Według ustaleń gazety cenne obrazy znajdowały się w komórce domu w stolicy Peru, Limie. Ich właścicielką była Włoszka, przyjaciółka Stanisława Potockiego, która otrzymała je jako zapłatę za dług. Obrazy niszczały.
Maciej Radziwiłł, prezes fundacji Trzy Trąby, powiedział w rozmowie z "Rz", że po trwających kilka tygodni negocjacjach i zgodzie wydanej przez peruwiańskie ministerstwo kultury, dzieła sztuki zostały przewiezione do Polski.
Odzyskana kolekcja liczy 20 obiektów i została zakupiona za równowartość ok. 180 tys. zł przez dwie fundacje: Trzy Trąby oraz im.
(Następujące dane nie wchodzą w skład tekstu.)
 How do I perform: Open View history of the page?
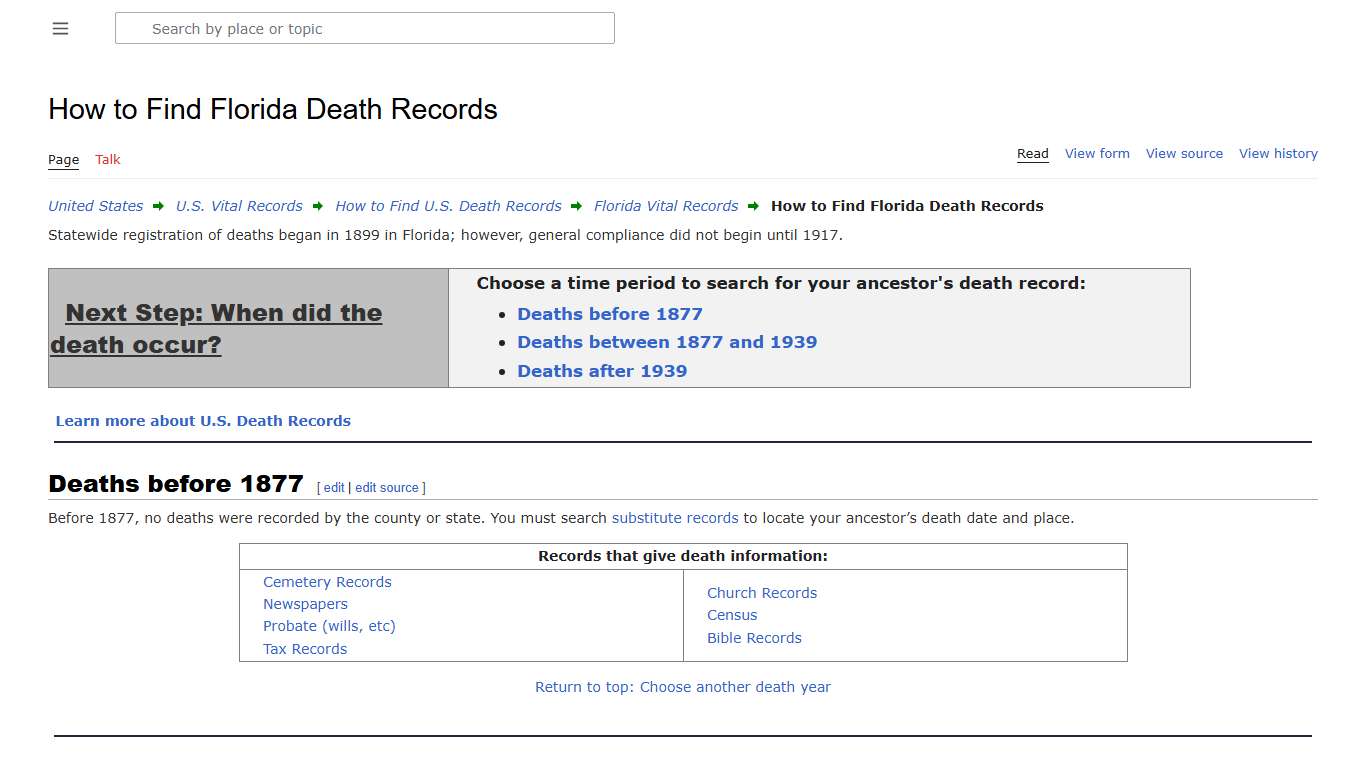tap(1278, 153)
Feliksa hr. Sobańskiego – czytamy.
Dziennik informuje, że najciekawsze obrazy trafiły właśnie na wystawę poświęconą Radziwiłłom i Sobieskim w Muzeum w Nieborowie. To dwa portrety namalowane na drewnie – Marii Kazimiery (datowany na koniec lat 50. XVII w., gdy była jeszcze żoną Jana Zamoyskiego) oraz Jana III Sobieskiego (datowany na ok. 1665 r.).